2026-04-22 concept privacy pii ml openai on-device gpt-oss redaction moe token-classification

privacy-filter — A Real Model for the PII Problem

openai/privacy-filter (Apache-2.0, Python, 173★) is OpenAI’s open-source PII detection and masking model. It’s the boring-but-important piece that was missing from most agent pipelines: not a regex library, not an LLM prompt — a dedicated 1.5B-parameter model fine-tuned specifically for token-level PII classification, runnable on a laptop.

Up to now the PII step in any agent stack was either a fragile regex (misses “John Smith” anywhere, over-matches every date), or a round-trip to GPT-4/Claude with a “detect PII in this text” prompt (slow, expensive, non-deterministic, leaks the PII to the provider you’re trying to protect from). privacy-filter is the third option: a small local model that does one job well.

The architecture is interesting

The model is a pre-norm transformer encoder with 8 blocks, grouped-query attention (14 Q heads, 2 KV heads), and a sparse MoE layer (128 experts, top-4 routing — only 50M of the 1.5B parameters are active per token). 128K context window. Per-token logits over 33 classes (8 PII categories × 4 boundary tags via BIOES + background), decoded into coherent spans with a constrained Viterbi decoder using tunable linear-chain transitions.
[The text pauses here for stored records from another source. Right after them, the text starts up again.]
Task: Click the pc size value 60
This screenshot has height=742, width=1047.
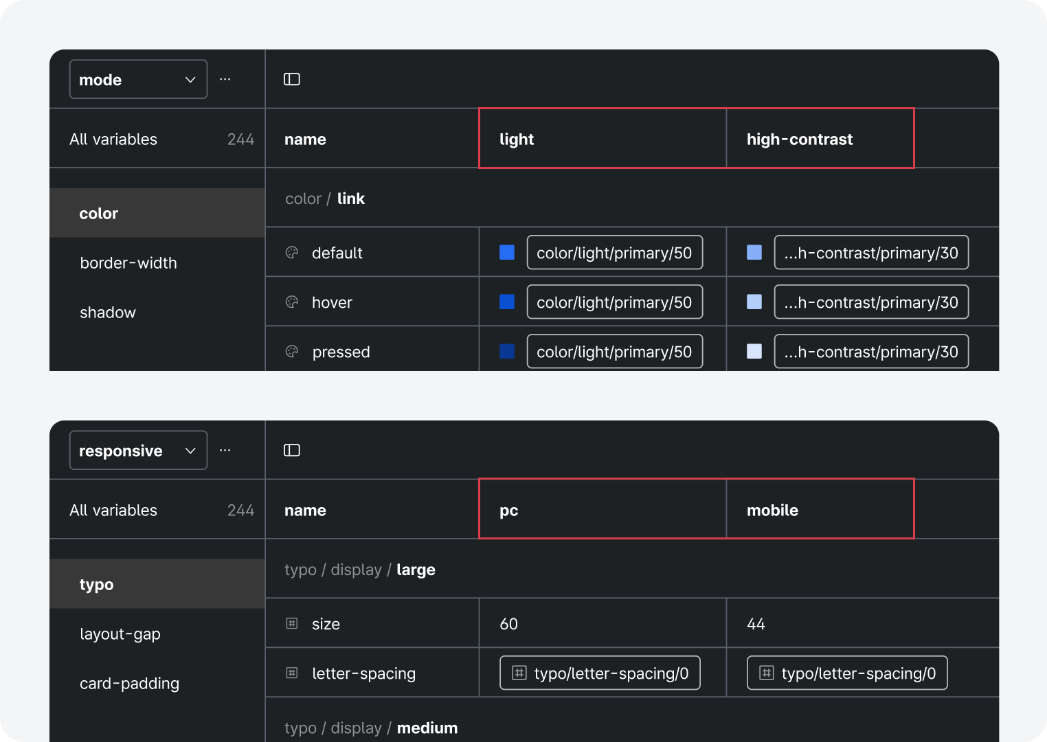Action: 509,624
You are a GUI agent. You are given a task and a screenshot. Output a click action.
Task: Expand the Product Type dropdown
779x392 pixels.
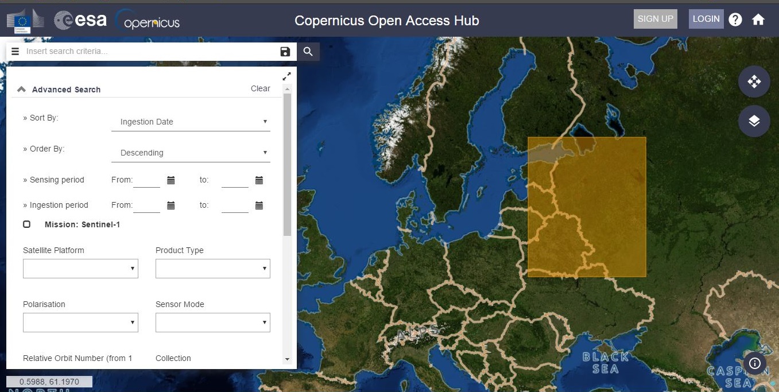212,269
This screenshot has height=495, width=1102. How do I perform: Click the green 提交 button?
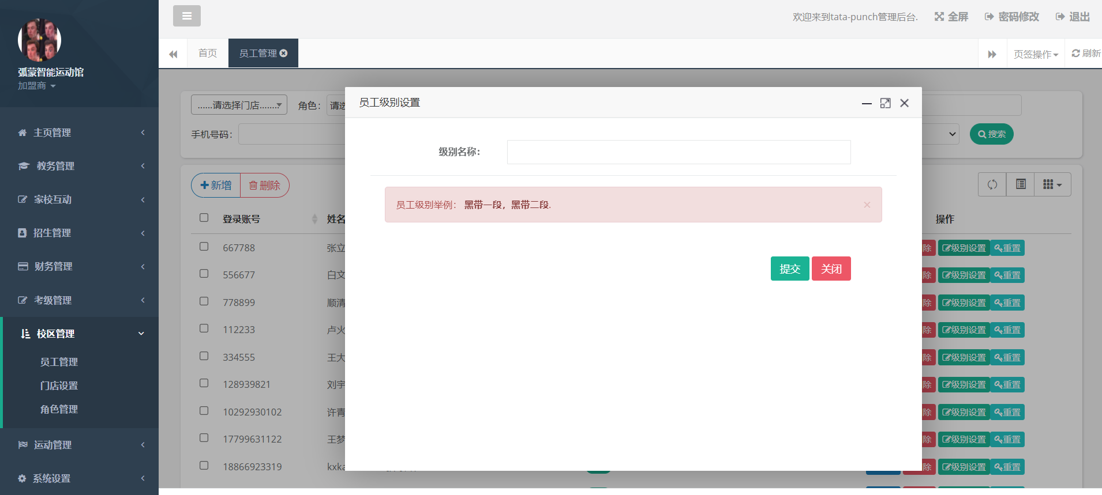tap(789, 269)
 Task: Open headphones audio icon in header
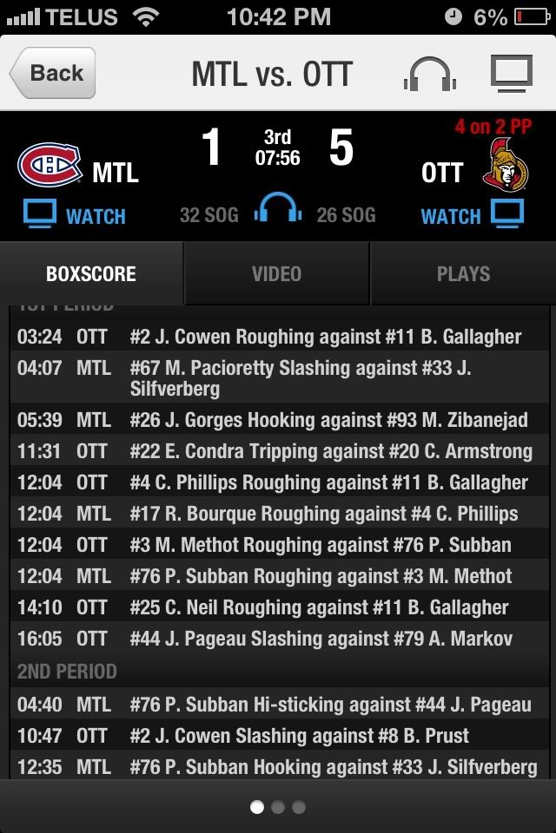pos(429,74)
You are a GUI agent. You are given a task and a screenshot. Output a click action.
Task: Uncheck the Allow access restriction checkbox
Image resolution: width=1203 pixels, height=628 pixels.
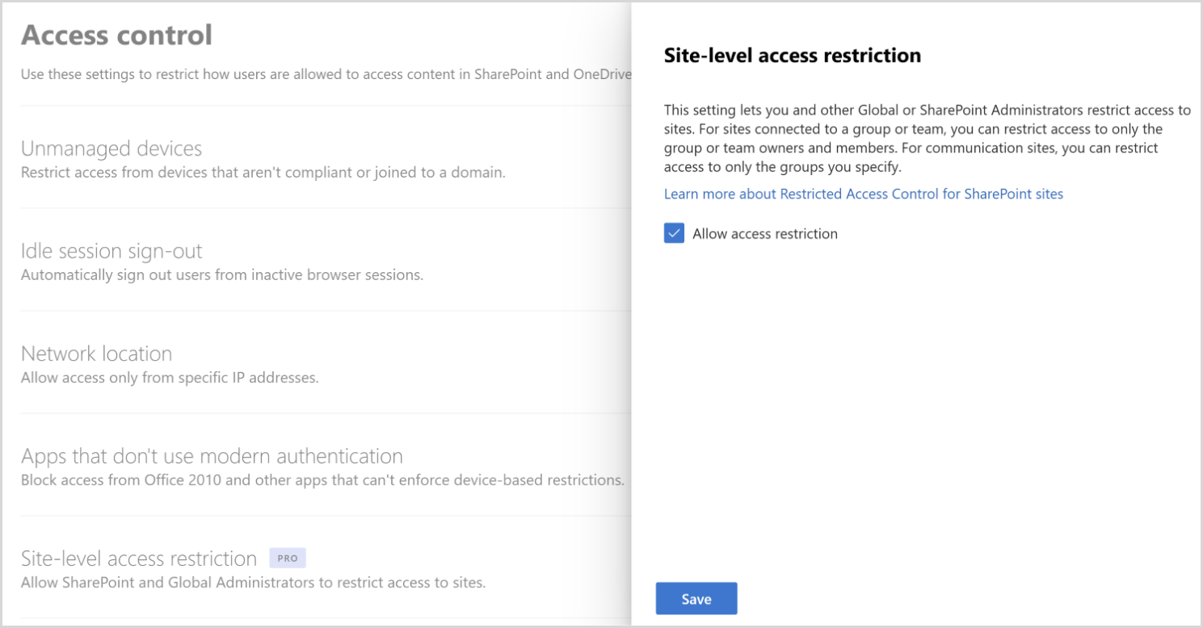tap(674, 233)
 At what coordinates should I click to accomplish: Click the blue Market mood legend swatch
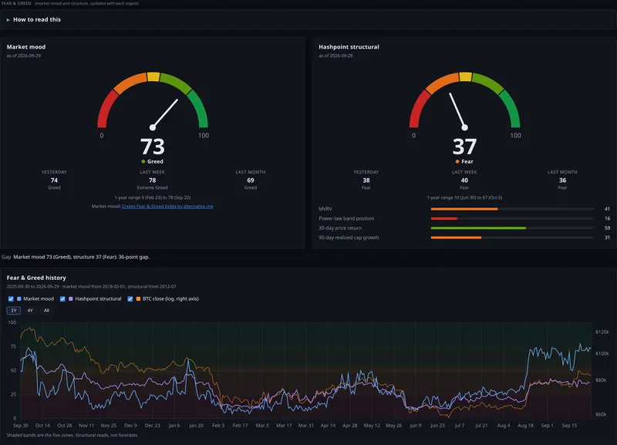[19, 299]
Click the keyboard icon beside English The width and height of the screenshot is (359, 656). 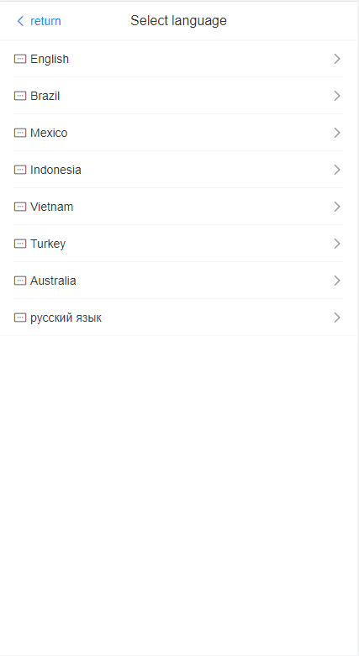[x=20, y=59]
The clever bit: the checkpoint was bootstrapped from gpt-oss (their open autoregressive model) and converted into a bidirectional classifier, instead of training a masked-LM from scratch. They’re reusing pretrained weights across form-factors — one more data point for the “pretrain once, adapt many” pattern. Supervised fine-tuning on labeled PII spans does the rest; they call it “data-efficient finetuning.”

The 8 PII categories

account_number   private_address   private_email      private_person
private_phone    private_url       private_date       secret

“Private” as a prefix is the signal: the model is trying to distinguish personal references (Alice Smith lives at 12 Oak St) from public entities (Tim Cook, CEO of Apple). This is exactly where regex falls over.

How to use it

pip install -e .
opf "Alice was born on 1990-01-02 at 123 Main St."
opf -f ./conversation.txt

Model weights auto-download to ~/.opf/privacy_filter. At runtime you can tune the six transition-bias parameters of the Viterbi decoder to trade precision for recall — useful because agent pipelines have very different tolerances (batch logging wants high recall even at the cost of some over-redaction; live customer-facing sanitization wants high precision so you don’t mangle legitimate text).

Where it fits in our stack

This closes a real gap in the privacy-as-architecture approach we’ve been pushing. That page argues for “no accounts, on-device, zero data”; privacy-filter is the component that makes that tractable when you do have to send text to an LLM provider — strip PII locally first, send the redacted version, reconstitute on return if needed. It sits alongside Apple Foundation Models as another “real local model for a real privacy primitive” building block.

For anything client-facing in Invoice CRM or the 6-crm/ workspace, or the Gmail/Drive sync in Solograph’s personal layer, this is the sanitizer I want between “user text” and “provider API call.” The alternatives (presidio, spacy NER, regex stacks) all have worse precision and worse multilingual fallback. privacy-filter is primarily English but reports “selected multilingual robustness” — worth benchmarking on Russian before relying on it.

What it is NOT

OpenAI is careful in the README: “not an anonymization, compliance, or safety guarantee.” It’s a detection/redaction model, not a certification. That means:

No differential privacy, no k-anonymity — purely span-level masking
Static label policy — can’t add new PII categories without fine-tuning
Drops on non-Latin scripts and underrepresented naming patterns — false negatives on unusual names, fragmented boundaries on mixed content
Over-redacts public figures — Tim Cook may get masked as a private person

You still need the policy layer (what to do with a flagged span), the audit log (what was redacted), and the legal framing. The model is one leaf of the tree.

The pattern worth noticing

Every few months OpenAI open-sources exactly the commodity piece you’d have otherwise built yourself badly. Whisper killed everyone’s homegrown STT. gpt-oss is now the cheap pretraining base for downstream classifiers — this repo is the first concrete example of that. Expect more: a small local toxicity classifier, a small local moderation model, a small local summarizer — all bootstrapped from gpt-oss, all Apache-2.0, all undercutting the “call our API for this” business.

For solo founders the calculus is: stop building the commodity layer, compose from these.